In what’s becoming a nigh-annual tradition, Netflix is raising its subscription prices in the U.S. and Canada. Effective immediately for new customers and “gradually” for current subscribers — Netflix will give users a 30-day notice in advance of their price hike — all plans are going up by $1 to $2.
As first reported by Reuters, Netflix says the increase is to help cover the costs of an aggressive production slate, as competing streaming services have entered the market in the hopes of becoming the entertainment platform of choice.

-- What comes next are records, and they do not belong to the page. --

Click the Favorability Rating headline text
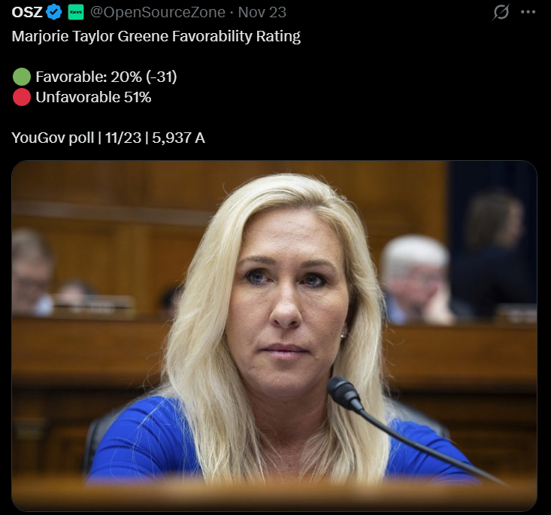This screenshot has height=515, width=551. coord(156,36)
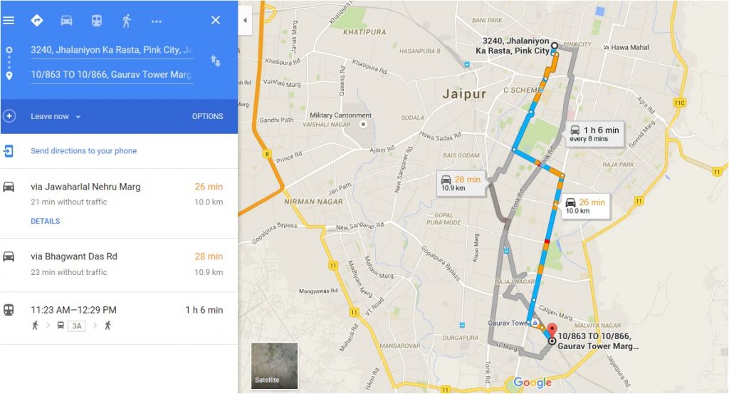Switch to Satellite view thumbnail
The height and width of the screenshot is (394, 729).
(x=274, y=366)
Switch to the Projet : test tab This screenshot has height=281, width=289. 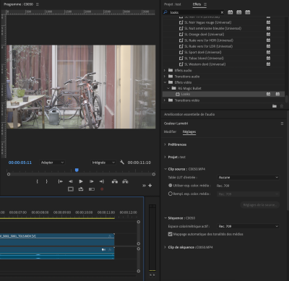(173, 4)
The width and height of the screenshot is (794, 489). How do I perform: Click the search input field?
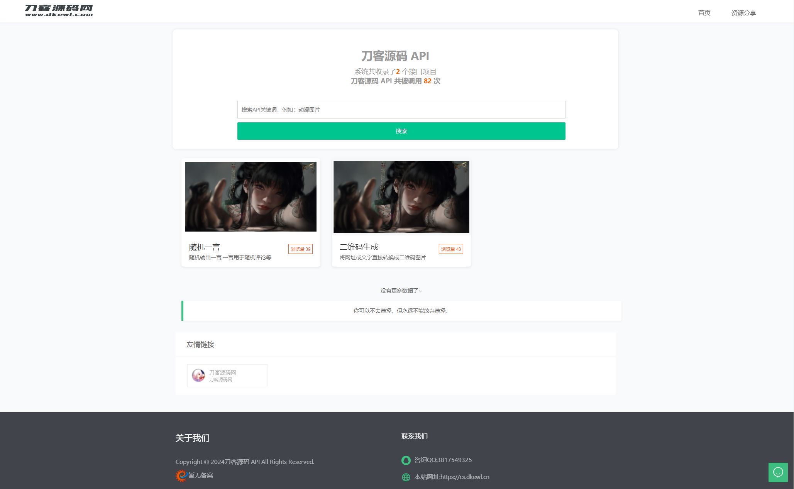[401, 109]
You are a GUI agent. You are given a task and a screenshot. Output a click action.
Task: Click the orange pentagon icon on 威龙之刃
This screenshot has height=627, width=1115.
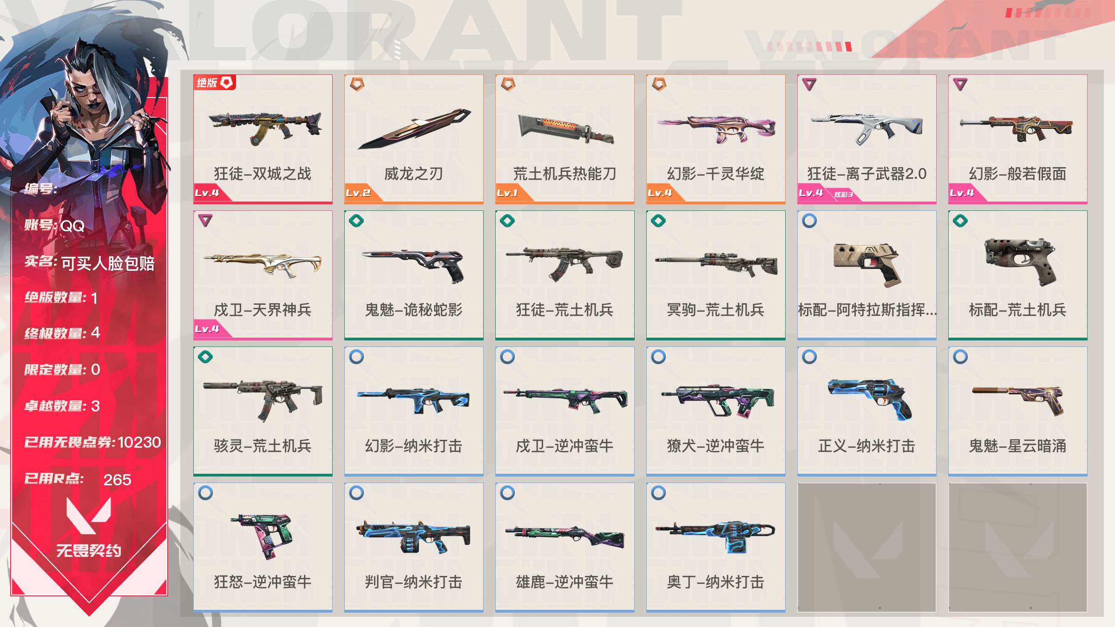[357, 84]
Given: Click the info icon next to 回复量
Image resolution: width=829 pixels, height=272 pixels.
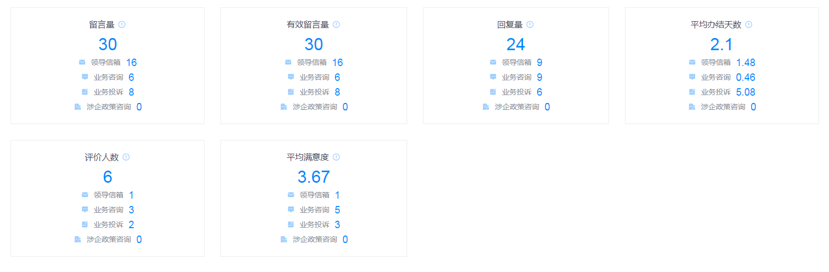Looking at the screenshot, I should (530, 24).
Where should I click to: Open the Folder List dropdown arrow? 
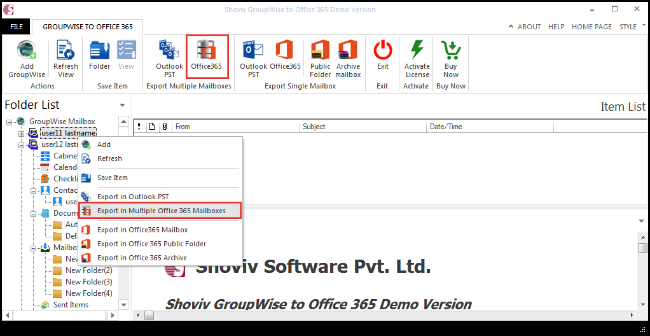pos(122,106)
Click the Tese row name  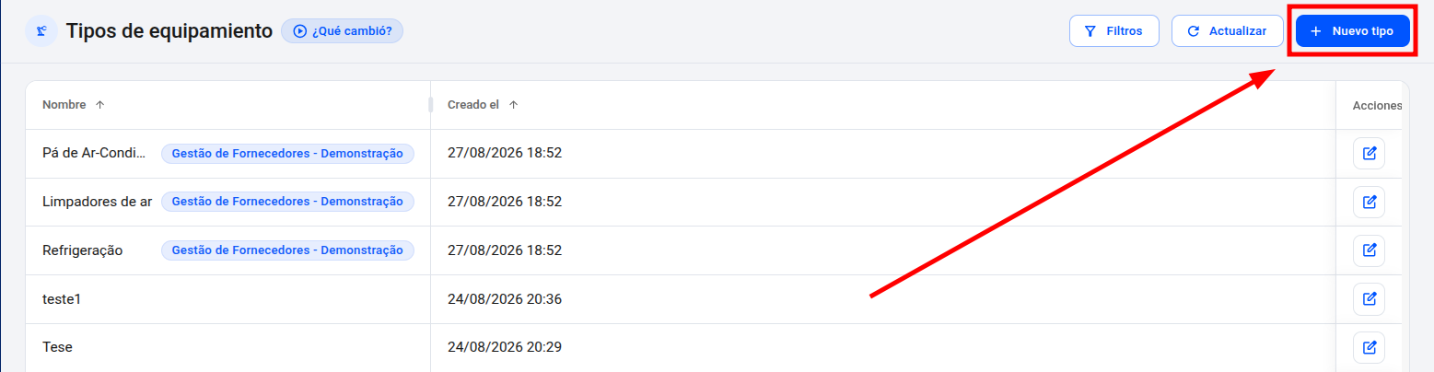[57, 347]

Netflix currently offers three subscription tiers, distinguished by video quality and the amount of simultaneous streams permitted. The Basic plan — whose monthly cost is rising by $1, from $8.99 to $9.99 — permits standard-definition (480p) streams to one device. Netflix’s Standard plan adds one more screen and upgrades the resolution to 1080p HD, for $15.49 per month (an increase of $1.50 from the previous price of $13.99 a month). Premium allows four total screens and offers 4K streaming, for a monthly subscription of $19.99 (a $2 increase from the previous price of $17.99).
You can see a breakdown of the tiers, with new pricing listed, on Netflix’s support site.
As the most senior streamer around, Netflix has, by default, increased its prices the most — as a chart from The The Hamden Journal shows, long gone are the heady days of 2011, when there was only one Netflix plan and it only cost $7.99 a month. But that was from a time before The Witcher. Do we want to go back to that? (Maybe.)